INSTRUCTIONS FOR THE TASK> Beginning with the line that holds "The width and", copy each line to the end of the records exactly, except the pictures.

+===+

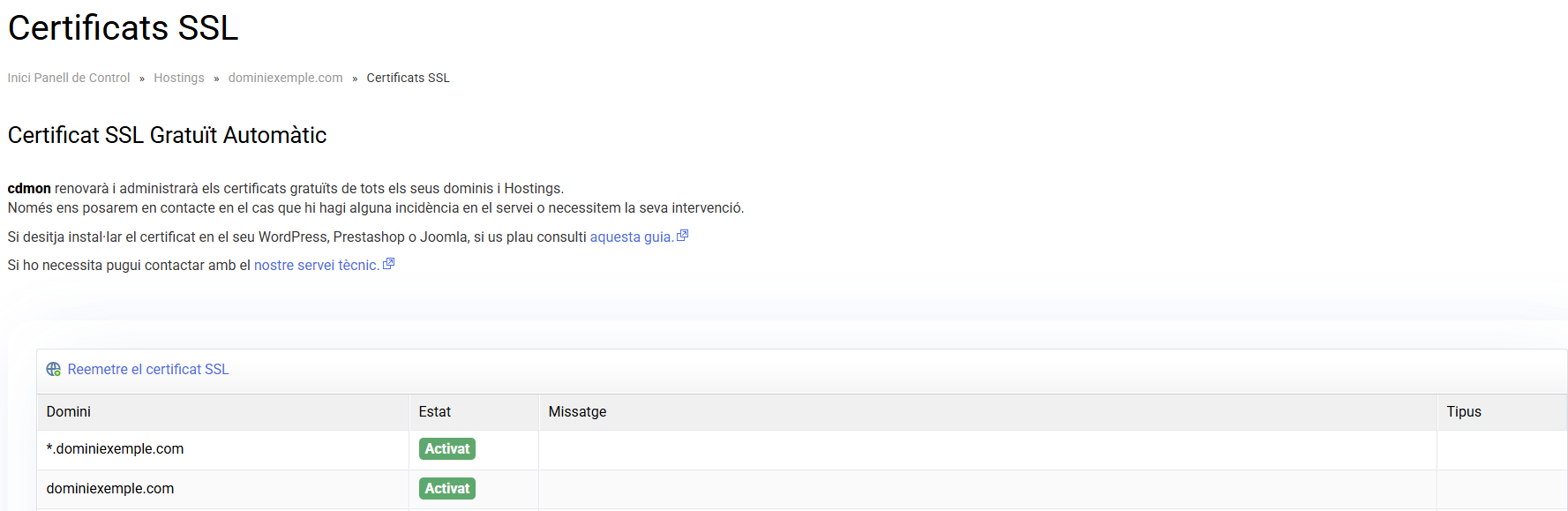Select the dominiexemple.com domain in the table
Screen dimensions: 1568x511
click(x=110, y=489)
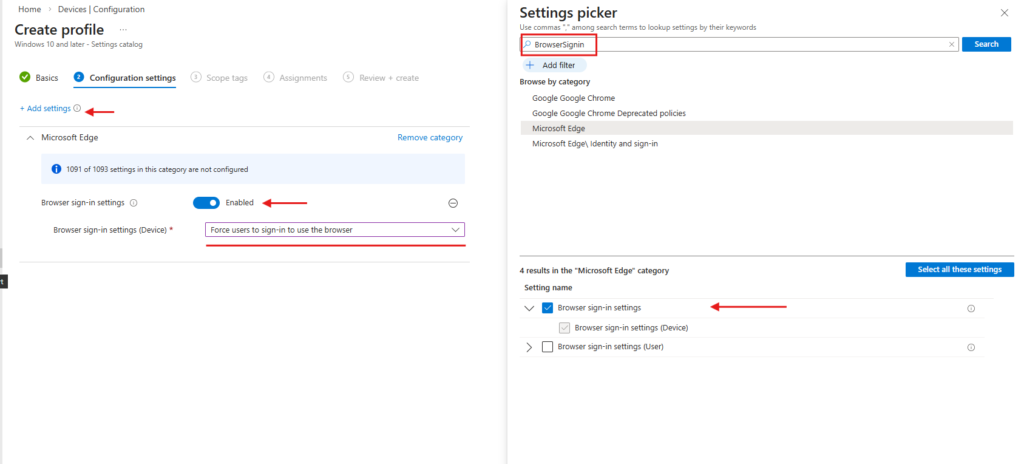This screenshot has height=464, width=1024.
Task: Click info icon for Browser sign-in settings result
Action: [970, 308]
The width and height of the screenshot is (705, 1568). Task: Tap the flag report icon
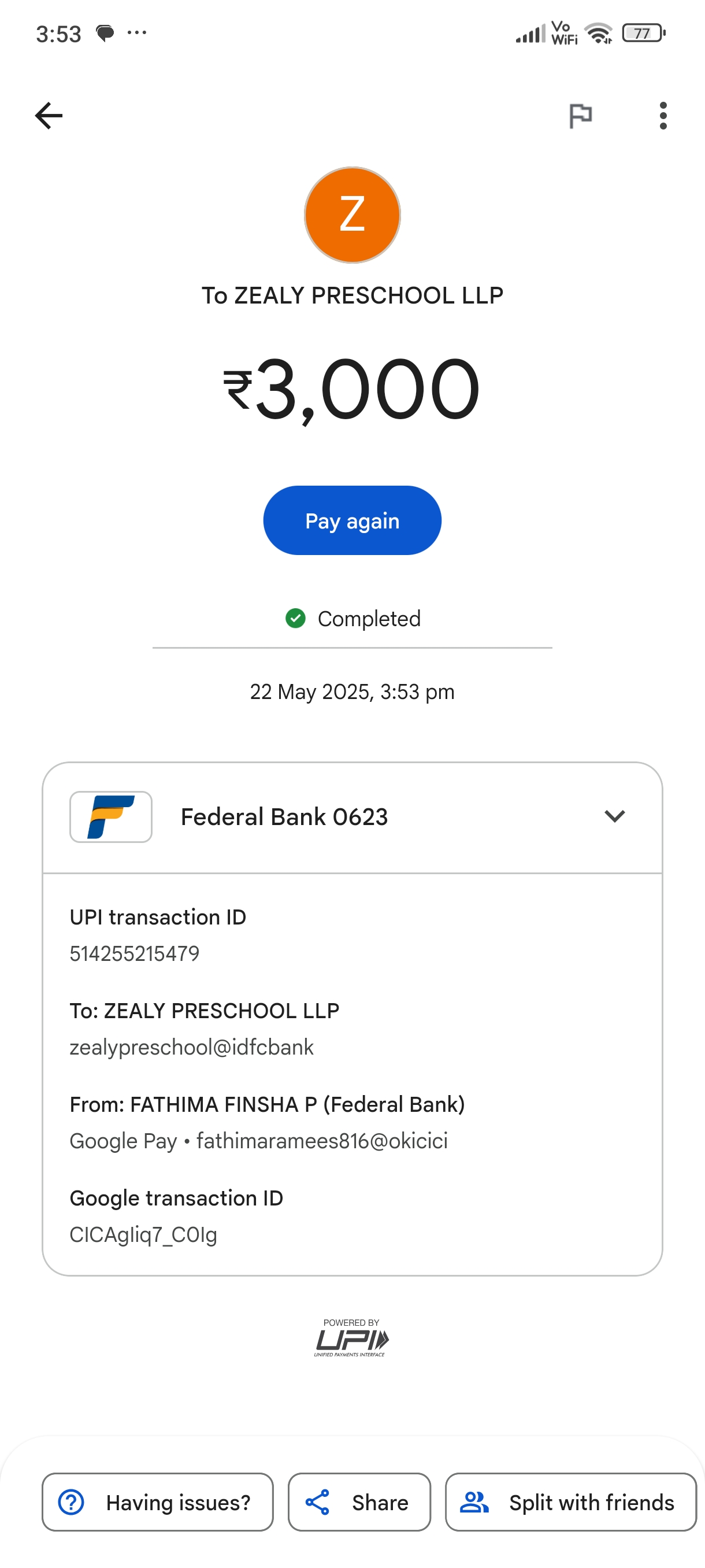580,116
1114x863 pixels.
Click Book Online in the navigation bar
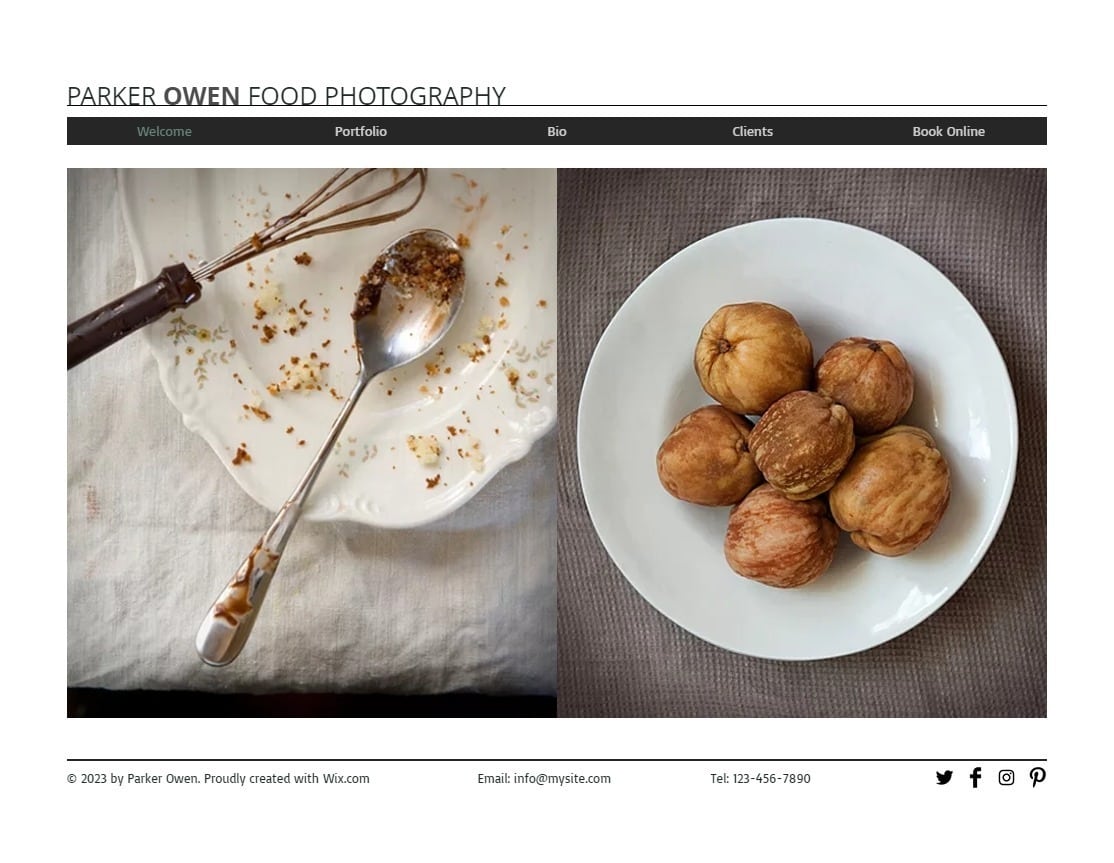pos(948,131)
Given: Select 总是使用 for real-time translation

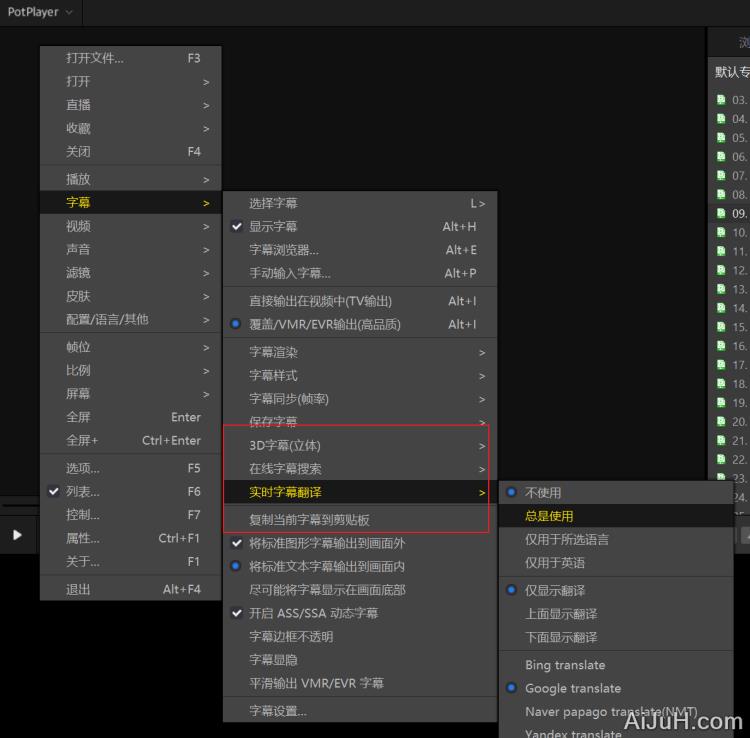Looking at the screenshot, I should [549, 516].
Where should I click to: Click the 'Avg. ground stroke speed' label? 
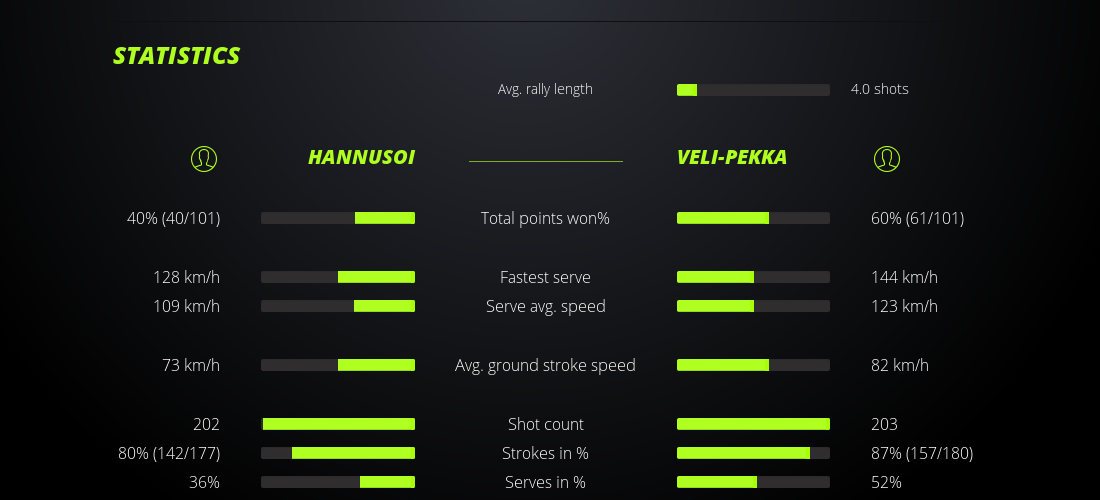pyautogui.click(x=545, y=365)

+===+

REPLY>
The width and height of the screenshot is (705, 1568). Task: Tap the flag report icon
580,116
1114x863 pixels.
Click Book Online in the navigation bar
pos(948,131)
Given: Select 总是使用 for real-time translation

Looking at the screenshot, I should [549, 516].
Where should I click to: Click the 'Avg. ground stroke speed' label? 
pyautogui.click(x=545, y=365)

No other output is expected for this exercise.